Sunday, February 6, 2011

Arbitrary Randomness

When someone opens the door for you while entering a building and there are two doors, if you say thank you after the first door hold, are you obligated for a second thank you when they hold the second door or is it an acceptable mini-thank you snub situation?
Dammit I’m mad backwards.
Why are Hard Rock Café shirts so popular?  Hey everyone, I went to Buenos Aires just to buy a Hard Rock Café t-shirt!  Oh yeah, well I’m going to start selling Sioux Falls Applebees shirts.
Why are those “English is really hard for foreigners to learn” examples so bizarre?  “He was busy ceiling the souls of his shoes, while over their his friend eight a flour.”  It’s like seriously, can’t you come up with something that could possibly make some sense?
Wouldn’t it be awkward if a restaurant employee caught you stealing pop at a restaurant in your water cup?  If they did catch you, would you have any grounds to say that they should only charge you half price because those water cups are so small?  Or, would they still charge you the price of the smallest pop as some sort of a penalty?
Can we just cancel the 3D tv thing?  LED or LCD HD is more than good enough for me and I don’t want to have to buy a new tv.  Also, aliens would laugh at us if they saw us sitting in our living rooms watching tv while wearing some funky cardboard glasses.
Hey everyone, get ready to feel old.  People born before this date in 1990 can now legally drink.  1990.
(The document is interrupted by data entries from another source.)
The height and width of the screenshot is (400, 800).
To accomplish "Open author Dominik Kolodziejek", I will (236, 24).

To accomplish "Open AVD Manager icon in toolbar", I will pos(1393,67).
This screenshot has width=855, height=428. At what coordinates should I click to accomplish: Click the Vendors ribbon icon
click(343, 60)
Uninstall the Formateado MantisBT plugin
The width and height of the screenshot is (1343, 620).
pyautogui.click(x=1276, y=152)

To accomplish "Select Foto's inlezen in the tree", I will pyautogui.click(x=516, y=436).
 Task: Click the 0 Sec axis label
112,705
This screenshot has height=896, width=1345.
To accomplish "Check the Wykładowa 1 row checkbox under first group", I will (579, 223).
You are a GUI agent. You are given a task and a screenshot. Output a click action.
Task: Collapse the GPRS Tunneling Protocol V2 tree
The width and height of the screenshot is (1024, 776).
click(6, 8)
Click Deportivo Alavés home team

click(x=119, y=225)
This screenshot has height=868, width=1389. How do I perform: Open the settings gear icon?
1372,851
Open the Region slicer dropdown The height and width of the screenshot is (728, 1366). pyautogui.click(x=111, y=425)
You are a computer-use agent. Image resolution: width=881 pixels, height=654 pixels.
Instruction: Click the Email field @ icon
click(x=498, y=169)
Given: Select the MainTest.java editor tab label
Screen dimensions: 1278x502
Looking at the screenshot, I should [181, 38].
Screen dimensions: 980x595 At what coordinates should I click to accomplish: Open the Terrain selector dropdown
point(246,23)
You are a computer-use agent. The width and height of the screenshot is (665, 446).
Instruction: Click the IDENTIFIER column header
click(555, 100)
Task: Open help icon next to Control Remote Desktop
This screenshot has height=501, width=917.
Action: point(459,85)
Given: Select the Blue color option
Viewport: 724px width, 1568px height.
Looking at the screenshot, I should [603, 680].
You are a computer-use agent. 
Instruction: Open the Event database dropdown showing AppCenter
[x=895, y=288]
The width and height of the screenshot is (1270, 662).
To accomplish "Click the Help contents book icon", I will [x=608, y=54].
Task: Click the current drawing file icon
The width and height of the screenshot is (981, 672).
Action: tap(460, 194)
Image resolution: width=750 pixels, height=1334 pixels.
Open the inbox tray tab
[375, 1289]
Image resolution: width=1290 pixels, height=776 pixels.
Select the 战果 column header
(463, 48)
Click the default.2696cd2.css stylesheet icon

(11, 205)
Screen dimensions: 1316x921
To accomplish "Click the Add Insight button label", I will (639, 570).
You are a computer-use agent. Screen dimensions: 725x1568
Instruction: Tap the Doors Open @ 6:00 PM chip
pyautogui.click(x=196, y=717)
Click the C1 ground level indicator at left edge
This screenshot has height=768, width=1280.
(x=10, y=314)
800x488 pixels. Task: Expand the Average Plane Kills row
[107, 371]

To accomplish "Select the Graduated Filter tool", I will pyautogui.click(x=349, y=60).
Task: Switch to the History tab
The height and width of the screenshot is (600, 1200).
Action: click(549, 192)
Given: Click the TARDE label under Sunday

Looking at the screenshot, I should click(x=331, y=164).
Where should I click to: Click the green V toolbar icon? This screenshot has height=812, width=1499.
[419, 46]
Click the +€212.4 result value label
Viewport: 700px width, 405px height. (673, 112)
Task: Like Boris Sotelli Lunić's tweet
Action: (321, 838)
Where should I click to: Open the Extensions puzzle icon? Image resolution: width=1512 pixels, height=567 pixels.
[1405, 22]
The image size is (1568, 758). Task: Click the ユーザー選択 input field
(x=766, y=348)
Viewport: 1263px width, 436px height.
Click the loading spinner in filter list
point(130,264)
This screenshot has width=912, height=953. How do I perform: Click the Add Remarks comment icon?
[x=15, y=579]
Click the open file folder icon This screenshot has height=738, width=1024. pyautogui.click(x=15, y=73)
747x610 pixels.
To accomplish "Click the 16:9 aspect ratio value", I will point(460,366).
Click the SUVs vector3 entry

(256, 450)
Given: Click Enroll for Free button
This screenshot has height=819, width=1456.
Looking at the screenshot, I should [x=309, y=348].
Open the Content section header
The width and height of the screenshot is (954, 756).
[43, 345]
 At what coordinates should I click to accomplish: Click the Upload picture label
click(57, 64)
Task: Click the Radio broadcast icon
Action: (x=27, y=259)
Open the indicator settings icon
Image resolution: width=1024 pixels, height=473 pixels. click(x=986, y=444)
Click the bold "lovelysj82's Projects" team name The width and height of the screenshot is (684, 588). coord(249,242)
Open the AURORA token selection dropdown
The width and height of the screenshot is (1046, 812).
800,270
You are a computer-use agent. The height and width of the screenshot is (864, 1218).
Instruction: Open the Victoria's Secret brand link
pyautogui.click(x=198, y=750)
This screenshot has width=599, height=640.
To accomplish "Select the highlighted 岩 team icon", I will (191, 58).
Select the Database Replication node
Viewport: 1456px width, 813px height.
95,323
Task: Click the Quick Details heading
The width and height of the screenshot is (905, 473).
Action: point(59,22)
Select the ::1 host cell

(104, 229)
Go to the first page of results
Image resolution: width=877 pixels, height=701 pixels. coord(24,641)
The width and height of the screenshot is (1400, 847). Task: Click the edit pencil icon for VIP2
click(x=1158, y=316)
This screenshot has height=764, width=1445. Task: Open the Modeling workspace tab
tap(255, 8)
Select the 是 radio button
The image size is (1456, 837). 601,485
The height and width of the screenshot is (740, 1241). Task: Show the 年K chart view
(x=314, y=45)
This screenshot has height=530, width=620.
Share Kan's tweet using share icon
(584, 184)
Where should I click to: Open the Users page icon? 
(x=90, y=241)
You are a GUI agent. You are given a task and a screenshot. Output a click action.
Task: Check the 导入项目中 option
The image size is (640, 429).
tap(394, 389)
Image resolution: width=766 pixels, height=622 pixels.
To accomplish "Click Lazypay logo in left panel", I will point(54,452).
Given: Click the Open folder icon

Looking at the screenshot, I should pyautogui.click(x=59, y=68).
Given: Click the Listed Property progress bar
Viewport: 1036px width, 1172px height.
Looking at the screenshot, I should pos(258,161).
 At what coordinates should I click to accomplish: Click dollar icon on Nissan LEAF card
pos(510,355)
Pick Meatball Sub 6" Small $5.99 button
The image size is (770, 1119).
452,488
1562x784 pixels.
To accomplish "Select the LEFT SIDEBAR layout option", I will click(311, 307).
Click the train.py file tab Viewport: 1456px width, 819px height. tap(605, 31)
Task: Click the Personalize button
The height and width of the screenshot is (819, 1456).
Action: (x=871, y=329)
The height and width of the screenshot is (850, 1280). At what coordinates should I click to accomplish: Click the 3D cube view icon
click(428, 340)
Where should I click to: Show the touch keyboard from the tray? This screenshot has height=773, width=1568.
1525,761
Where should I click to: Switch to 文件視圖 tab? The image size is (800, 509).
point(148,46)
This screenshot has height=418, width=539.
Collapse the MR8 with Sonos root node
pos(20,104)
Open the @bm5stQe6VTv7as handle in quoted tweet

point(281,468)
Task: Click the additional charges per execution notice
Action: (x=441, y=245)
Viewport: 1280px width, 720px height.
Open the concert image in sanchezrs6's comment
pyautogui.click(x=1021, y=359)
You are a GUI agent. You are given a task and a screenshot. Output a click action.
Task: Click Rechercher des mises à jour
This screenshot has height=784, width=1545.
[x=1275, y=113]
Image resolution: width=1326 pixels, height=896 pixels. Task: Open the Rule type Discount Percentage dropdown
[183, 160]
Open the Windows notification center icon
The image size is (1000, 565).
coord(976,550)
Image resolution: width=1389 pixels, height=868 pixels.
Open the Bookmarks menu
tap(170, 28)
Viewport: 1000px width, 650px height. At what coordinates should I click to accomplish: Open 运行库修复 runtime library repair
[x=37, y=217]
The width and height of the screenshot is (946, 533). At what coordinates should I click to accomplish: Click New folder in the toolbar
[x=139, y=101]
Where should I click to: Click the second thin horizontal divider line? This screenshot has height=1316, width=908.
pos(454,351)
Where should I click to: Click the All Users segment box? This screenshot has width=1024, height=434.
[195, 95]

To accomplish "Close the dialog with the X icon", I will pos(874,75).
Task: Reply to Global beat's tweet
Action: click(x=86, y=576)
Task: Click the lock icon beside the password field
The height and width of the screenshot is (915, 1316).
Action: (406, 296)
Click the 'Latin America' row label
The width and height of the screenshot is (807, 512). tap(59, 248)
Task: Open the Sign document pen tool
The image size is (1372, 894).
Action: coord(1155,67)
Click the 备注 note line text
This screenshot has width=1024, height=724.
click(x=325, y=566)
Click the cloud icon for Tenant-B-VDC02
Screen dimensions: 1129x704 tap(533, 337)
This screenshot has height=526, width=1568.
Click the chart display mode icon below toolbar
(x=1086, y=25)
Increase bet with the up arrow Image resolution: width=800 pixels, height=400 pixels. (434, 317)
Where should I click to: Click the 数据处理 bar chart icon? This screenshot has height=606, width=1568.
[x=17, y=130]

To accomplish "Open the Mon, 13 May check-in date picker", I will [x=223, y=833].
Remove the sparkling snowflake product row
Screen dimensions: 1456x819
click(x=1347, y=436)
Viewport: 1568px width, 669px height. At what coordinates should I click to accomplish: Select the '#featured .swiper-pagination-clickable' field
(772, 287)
So, let me get this straight.  If an NFL team hires a white coach without first (token) interviewing a black coach, they have violated the Rooney rule and are subject to penalty.  But, when the Vikings hired Leslie Frazier as their head coach, they didn’t have to interview a white candidate first.  I’m going to lobby for the Gringo rule this offseason.
Let’s just end the tomato- fruit or vegetable debate right now.  I’d never eat one plain, so it’s a frickin vegetable.
Racecar backwards
Note to 99.1 ESPN Radio- A radio station isn’t “new” anymore 2 years later.  Neither are the ’09 Titleist ProV1s in my bag.
You have to wonder if Maybelline would use the same motto if its brand didn’t start with an “M.”
Do you think the “i” in iPod ever gets jealous at the “P” for being capitalized?
Canteen is a cool word, but not one that I get to use very often
Since there’s an insect called a fly I’m going to invent an animal called a swim.
Redheads look weird on a basketball court even though they come close to matching the color of the ball.  Sorry, they just do.
Why do water towers put the water up so high?  I would just keep it down on the ground if it were me, water is frickin heavy.